Prompt: Update the part of the records that opens with the line containing "Describe the element at coordinates (170, 85)" and closes with the line containing "Help is located at coordinates (659, 12).", replacing "screenshot" with "image" and leaving everything else unchanged. Give only those lines.

Supplied records:
** start **

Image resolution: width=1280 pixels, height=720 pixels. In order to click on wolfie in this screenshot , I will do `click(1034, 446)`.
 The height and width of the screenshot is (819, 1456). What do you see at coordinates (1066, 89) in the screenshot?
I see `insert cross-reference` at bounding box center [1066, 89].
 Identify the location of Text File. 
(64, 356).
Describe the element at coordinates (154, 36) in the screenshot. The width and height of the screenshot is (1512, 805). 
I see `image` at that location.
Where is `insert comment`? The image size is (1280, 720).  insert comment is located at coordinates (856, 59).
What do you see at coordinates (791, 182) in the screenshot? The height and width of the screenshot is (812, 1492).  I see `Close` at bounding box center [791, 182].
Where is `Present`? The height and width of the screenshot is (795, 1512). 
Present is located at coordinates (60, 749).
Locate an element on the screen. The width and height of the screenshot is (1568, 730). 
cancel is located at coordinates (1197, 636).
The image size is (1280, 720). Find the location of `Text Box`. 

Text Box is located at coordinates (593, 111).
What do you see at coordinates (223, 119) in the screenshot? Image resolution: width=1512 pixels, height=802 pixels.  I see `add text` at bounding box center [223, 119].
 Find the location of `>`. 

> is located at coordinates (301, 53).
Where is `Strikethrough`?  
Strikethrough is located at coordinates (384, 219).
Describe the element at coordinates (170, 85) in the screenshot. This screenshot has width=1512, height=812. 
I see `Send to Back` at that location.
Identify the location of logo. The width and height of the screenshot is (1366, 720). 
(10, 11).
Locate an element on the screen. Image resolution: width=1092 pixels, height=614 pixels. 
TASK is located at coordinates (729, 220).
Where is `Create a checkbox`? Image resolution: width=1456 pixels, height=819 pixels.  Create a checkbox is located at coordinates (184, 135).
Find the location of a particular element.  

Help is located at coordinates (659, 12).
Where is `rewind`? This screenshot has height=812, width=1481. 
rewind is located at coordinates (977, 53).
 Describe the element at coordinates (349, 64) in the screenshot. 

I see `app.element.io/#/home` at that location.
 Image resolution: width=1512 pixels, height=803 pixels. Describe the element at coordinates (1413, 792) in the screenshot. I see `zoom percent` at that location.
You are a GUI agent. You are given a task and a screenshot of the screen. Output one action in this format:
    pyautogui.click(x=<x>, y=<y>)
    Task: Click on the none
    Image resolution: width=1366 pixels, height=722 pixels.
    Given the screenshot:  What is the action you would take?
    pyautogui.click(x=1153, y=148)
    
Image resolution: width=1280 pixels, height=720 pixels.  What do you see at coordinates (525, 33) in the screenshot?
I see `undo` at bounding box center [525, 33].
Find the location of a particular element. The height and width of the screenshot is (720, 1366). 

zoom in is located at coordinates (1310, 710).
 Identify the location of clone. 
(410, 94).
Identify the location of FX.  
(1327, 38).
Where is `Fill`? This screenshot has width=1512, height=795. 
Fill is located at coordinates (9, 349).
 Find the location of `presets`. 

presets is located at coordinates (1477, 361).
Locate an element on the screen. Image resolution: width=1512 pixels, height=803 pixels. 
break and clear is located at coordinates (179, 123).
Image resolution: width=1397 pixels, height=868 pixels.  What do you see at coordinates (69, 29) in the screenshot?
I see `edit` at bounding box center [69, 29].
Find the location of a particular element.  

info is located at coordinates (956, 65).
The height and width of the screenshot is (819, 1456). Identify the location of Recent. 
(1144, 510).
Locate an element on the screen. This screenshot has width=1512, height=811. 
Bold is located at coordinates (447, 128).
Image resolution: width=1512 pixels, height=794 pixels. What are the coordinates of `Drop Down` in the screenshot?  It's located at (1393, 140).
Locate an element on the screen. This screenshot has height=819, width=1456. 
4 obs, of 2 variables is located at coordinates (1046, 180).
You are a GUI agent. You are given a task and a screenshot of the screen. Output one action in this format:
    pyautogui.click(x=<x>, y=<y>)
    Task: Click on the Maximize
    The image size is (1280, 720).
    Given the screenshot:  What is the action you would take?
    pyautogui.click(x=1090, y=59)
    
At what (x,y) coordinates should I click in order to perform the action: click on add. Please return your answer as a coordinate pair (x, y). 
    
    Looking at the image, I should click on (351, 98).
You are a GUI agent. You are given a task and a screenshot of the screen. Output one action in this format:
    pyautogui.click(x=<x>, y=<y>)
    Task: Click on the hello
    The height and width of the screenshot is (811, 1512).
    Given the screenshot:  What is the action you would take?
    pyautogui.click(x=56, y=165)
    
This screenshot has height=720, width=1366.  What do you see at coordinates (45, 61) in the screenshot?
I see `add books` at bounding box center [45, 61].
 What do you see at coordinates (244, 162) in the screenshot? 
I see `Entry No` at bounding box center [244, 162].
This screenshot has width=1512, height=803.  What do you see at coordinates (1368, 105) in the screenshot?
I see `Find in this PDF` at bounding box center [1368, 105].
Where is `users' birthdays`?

** end **

Solution for this exercise:
Describe the element at coordinates (170, 85) in the image. This image has width=1512, height=812. 
I see `Send to Back` at that location.
Identify the location of logo. The width and height of the image is (1366, 720). 
(10, 11).
Locate an element on the screen. Image resolution: width=1092 pixels, height=614 pixels. 
TASK is located at coordinates (729, 220).
Where is `Create a checkbox`? Image resolution: width=1456 pixels, height=819 pixels.  Create a checkbox is located at coordinates (184, 135).
Find the location of a particular element.  

Help is located at coordinates (659, 12).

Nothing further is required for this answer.